Вообще говоря, принимая столь скоропалительное решение, Симон не учел некоторых деталей. Так, вовсе не было сказано, что с отказом от божественности он должен разучиться летать, ведь на начальных стадия полет — искусство, абсолютно человеческое. Вот и Симон научился ему тогда, когда еще мог считаться совершенно нормальным смертным, к тому же глубоко в каждом из нас таится зерно бессмертия, а любой Геркулес рано или поздно оказывается на распутье. Симону иногда, в минуты наивысшего восторга, хотелось и дальше подниматься в воздух, но ненадолго и не бесцельно. Конечно, тот, для кого расстояний не существует, может с таким же успехом ходить пешком, но старый добрый образ пешего хождения, от шага до бега сломя голову, превращается в бессмысленный ритуал, если его выбирают не по причинам, диктуемым необходимостью. Симон хотел быть человеком: ходить пешком, уставать от ходьбы, спать и не знать, что принесет грядущий день.
Отказ был безоговорочным, иначе он и не состоялся бы, а снести его Симон смог только потому, что одновременно забыл все, связанное с богами, сверхъестественными силами и самозванными родственниками.
***
— А что стало с письмом, которое я обработала чесноком? — осведомилась Саломе Сампротти.
— Я его выбросил, — соврал Симон, постеснявшись признаться, чтó он сделал с ним на самом деле.
— Надеюсь, в подходящем месте. Так вам действительно нечего мне сказать?
— К моему прискорбию, сударыня. Если бы я не помнил точно, что был в саду…
— Но перед этим вы летали с Теано?
— Да. Было очень красиво.
Под рубашкой Симон нащупал амулет. Он вытащил его и собрался было вернуть г-же Сампротти, но она попросила сохранить его. Выдержанное испытание не было ни последним, ни самым трудным. Впереди еще долгая жизнь.
— Помощи от него немного, — сказала она, — но мы, старики, привержены традициям. Наденьте его своему ребенку и расскажите ему обо мне. Может, ему понравится.
***
Симон задумчиво глядел на кусты, за которыми пряталась Теано, выжидая, когда ей можно будет вернуться в замок. Ждать ей оставалось недолго. На зубчатой крыше появился вырезыватель силуэтов в ливрее с развевающимися фалдами, замахал огромной пыльной тряпкой и прокричал что-то неразборчивое. Хозяева, бурно обсуждавшие на лужайке происшествие с Симоном, подняли глаза.

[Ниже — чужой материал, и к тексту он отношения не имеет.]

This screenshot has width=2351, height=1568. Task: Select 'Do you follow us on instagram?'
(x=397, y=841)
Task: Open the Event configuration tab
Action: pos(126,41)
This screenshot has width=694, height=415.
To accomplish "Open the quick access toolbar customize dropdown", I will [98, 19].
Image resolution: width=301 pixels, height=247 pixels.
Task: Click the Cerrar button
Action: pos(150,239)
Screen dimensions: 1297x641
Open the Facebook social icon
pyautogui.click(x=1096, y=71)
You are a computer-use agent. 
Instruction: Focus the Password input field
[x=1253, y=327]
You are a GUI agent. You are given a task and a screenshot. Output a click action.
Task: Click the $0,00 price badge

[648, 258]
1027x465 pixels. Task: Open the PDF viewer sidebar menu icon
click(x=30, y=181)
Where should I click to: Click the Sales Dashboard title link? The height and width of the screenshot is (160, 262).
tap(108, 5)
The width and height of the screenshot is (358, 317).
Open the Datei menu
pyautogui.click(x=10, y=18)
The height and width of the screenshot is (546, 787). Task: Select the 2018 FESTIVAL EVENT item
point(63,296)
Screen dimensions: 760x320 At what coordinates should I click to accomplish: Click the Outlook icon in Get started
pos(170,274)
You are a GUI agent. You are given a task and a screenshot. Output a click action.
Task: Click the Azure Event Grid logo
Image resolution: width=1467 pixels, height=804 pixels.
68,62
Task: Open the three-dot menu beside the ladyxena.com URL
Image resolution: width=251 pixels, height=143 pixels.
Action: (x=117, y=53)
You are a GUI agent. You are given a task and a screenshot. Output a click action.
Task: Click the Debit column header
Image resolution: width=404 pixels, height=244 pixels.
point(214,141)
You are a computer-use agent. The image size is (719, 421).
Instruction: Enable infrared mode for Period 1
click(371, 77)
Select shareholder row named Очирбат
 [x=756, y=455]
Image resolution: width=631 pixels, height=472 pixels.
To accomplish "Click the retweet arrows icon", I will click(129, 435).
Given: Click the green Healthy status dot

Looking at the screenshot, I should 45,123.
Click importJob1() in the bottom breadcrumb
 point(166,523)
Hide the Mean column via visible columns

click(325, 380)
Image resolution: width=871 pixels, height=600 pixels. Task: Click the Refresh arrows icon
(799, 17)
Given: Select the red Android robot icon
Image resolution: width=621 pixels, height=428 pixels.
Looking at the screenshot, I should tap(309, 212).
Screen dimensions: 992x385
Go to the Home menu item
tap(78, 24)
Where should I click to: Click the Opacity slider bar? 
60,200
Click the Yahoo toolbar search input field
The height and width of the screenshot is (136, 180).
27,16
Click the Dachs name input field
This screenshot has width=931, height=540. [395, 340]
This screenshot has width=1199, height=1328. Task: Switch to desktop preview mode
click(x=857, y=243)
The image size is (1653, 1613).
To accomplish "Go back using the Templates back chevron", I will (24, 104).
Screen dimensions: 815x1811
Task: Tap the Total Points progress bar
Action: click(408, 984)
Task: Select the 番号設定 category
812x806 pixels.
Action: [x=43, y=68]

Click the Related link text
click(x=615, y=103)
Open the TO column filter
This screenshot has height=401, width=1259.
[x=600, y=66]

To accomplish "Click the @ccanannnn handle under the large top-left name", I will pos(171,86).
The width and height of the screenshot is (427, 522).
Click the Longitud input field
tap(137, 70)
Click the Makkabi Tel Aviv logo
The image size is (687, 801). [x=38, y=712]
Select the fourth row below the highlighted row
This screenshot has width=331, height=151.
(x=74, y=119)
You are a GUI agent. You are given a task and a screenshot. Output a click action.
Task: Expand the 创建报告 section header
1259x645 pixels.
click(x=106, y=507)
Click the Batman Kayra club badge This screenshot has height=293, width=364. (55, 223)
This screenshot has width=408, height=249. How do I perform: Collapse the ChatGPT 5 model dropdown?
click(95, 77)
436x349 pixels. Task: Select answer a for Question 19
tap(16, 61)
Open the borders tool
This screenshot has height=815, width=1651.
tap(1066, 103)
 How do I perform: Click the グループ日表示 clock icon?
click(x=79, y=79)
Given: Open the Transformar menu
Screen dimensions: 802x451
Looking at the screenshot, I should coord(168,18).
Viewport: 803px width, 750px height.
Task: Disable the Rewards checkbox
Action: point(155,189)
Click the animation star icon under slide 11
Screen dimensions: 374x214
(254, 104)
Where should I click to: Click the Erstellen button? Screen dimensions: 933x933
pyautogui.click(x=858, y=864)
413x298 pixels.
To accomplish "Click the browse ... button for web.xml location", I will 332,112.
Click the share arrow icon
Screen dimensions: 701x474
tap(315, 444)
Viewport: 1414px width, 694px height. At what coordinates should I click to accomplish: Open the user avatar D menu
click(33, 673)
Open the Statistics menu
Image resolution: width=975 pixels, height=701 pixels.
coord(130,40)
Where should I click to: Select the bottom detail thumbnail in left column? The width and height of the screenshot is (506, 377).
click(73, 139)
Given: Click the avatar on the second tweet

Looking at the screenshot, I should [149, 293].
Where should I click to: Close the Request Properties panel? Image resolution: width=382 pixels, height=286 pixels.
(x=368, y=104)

— Он крикнул «рыба»? — спросил Симон.
— Что случилось, Дун?
Дун исчез с крыши и через несколько секунд уже мчался по мосту им навстречу. Запыхавшись, он столкнулся с ними перед рвом. И Теано любопытство выманило из кустов.
— Рыба — барон — он шевелится! — только и сказал Дун.
— Так он не умер? — вскричал Симон.
— Наверху, в умывальнике, в комнате г-жи Сампротти! Я принес банку, он ведь не мог оставаться в тазу, хотел переложить его в банку, воды налил, хоть и думал, что он умер. А он плавает, как ни в чем ни бывало! Узнав меня, он махнул плавниками и высунул голову их воды. Да идемте же!
Симон первым кинулся в замок, за ним — остальные. На мосту остался лежать лишь стонущий Гиацинт ле Корфек. Он споткнулся о зонтик Саломе Сампротти.
Перед умывальником все остановились почтительным полукругом. Симон, в качестве секретаря барона лицо для этого наиболее подходящее, нерешительно кашлянул и осторожно шагнул к тазу. Барон, сардина длиной в пядь, подплыл к нему, поднял рыбью свою голову и поглядел на него невыразимо немыми рыбьими глазами!